(Reuters) - A bomb exploded outside a Bohra mosque after Friday prayers in the Pakistani financial hub of Karachi, wounding at least a dozen people, television said, the latest in a series of attacks on Muslim minorities.
Police said the bomb had been planted in a motorcycle and timed to go off as prayers ended. TV broadcast pictures of a mangled motorcycle and broken shop fronts.
No group immediately claimed responsibility.
Factions of the Pakistani Taliban, seeking to topple the government and establish strict Islamic rule in the nuclear-armed nation, have claimed attacks on minority Shi'ites in the past few weeks, but attacks on the Bohra community are rare.

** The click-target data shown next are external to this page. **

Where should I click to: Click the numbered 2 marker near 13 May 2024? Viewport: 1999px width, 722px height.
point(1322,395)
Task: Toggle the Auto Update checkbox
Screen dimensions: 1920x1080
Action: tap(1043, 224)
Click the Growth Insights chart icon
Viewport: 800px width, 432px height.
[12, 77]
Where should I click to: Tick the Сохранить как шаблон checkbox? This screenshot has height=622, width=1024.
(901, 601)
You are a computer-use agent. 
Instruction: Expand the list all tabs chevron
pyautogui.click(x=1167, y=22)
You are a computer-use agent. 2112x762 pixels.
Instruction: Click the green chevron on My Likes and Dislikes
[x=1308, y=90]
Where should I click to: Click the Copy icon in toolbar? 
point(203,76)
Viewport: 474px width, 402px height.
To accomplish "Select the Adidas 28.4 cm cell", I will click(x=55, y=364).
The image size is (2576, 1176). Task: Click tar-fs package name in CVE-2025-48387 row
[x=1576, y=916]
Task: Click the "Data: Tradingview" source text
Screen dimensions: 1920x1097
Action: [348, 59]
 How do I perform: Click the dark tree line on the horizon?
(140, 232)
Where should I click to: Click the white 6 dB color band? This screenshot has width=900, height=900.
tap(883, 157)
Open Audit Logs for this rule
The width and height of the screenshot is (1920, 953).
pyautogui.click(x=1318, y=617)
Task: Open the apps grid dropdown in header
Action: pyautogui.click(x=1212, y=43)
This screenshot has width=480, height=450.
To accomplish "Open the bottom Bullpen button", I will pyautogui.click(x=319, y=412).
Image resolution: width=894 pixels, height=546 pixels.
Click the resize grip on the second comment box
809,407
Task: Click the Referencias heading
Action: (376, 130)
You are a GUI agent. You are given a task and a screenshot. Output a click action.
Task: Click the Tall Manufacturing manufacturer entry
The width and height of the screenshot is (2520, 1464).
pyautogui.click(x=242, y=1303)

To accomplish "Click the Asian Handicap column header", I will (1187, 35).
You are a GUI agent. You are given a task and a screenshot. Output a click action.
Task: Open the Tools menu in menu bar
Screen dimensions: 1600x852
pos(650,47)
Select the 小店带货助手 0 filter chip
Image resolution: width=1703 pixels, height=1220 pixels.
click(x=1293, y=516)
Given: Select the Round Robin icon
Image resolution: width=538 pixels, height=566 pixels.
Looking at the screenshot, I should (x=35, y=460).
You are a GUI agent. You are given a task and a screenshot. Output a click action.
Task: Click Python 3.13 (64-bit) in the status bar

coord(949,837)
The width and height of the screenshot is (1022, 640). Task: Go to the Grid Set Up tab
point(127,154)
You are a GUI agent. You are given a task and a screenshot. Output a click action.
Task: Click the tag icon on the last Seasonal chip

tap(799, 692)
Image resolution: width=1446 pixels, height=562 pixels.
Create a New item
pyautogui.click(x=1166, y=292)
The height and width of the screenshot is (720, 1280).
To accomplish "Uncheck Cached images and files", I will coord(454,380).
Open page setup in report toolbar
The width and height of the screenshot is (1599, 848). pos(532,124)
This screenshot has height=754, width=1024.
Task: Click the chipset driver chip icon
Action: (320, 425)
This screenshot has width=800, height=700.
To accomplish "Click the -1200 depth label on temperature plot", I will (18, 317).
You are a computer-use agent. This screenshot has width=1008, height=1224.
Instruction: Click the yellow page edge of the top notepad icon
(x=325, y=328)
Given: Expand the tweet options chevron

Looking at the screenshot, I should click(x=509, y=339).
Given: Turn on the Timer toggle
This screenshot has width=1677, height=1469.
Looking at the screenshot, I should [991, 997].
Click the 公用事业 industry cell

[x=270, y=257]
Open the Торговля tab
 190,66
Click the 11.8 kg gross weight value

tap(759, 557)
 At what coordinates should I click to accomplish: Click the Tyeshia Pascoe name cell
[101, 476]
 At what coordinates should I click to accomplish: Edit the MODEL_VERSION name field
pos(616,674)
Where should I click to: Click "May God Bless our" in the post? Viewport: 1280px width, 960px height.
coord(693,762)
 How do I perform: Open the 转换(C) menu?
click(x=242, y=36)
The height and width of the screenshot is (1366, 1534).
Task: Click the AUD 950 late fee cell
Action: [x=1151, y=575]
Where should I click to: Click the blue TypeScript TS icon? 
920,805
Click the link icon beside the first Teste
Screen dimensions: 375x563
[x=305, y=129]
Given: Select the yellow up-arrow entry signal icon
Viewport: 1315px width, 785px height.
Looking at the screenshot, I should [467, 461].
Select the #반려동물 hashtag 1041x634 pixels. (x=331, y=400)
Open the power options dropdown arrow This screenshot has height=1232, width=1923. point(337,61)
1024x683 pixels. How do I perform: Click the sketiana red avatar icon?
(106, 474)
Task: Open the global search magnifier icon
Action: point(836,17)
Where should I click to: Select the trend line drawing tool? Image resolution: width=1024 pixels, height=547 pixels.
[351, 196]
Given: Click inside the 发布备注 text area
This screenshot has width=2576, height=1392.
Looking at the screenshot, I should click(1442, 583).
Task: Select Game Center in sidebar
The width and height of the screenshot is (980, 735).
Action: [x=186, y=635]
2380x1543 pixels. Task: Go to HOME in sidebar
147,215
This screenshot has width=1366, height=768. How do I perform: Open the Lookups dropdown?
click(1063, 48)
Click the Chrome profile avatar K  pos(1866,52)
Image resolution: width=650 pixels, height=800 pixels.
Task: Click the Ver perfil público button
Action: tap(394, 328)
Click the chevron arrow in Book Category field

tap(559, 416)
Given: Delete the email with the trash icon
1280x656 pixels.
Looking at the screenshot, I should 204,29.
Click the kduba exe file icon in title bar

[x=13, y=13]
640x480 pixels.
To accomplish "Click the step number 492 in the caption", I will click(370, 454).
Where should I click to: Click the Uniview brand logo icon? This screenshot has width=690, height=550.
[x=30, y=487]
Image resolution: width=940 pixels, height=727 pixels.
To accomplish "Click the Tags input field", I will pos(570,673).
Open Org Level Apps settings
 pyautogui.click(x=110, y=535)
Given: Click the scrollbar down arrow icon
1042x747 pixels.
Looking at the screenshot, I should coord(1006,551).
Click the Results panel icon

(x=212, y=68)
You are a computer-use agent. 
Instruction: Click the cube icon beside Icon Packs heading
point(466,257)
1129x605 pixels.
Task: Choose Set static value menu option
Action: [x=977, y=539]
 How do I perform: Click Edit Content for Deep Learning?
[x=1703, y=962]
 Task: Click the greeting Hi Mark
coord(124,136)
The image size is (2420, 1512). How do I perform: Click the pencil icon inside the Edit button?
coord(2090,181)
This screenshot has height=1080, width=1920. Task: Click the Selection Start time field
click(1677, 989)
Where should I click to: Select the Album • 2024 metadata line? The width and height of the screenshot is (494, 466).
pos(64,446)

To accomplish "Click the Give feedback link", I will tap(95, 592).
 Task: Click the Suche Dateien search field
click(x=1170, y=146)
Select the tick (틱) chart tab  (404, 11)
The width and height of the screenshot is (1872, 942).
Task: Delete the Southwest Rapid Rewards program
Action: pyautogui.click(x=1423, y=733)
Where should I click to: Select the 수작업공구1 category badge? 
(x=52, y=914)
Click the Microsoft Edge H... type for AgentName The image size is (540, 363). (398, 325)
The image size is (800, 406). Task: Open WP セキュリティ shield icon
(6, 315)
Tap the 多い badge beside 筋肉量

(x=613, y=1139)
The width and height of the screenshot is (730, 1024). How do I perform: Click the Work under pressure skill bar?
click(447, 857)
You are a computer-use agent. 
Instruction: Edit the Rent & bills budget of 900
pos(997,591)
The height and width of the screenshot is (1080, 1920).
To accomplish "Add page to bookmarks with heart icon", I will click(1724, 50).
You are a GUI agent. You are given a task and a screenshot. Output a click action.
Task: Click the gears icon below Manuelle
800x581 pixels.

Friday's attack was the first on a Bohra mosque in the southern port city since an incident three years ago, in which seven people were killed.
Last month, 20 people were killed in an attack on a Shi'ite mosque in the northeastern city of Peshawar, while 60 were killed in a Jan. 30 attack on a Shi'ite mosque in the southern province of Sindh.
The government has pledged to crack down on all militant groups, reintroduce the death penalty, set up military courts to speed convictions and widen its military campaign in lawless tribal areas.
Yet Pakistan's religious minorities, among them Ahmadis, Christians and Hindus, say the government is doing little to stop discrimination and violence in the Sunni-majority country.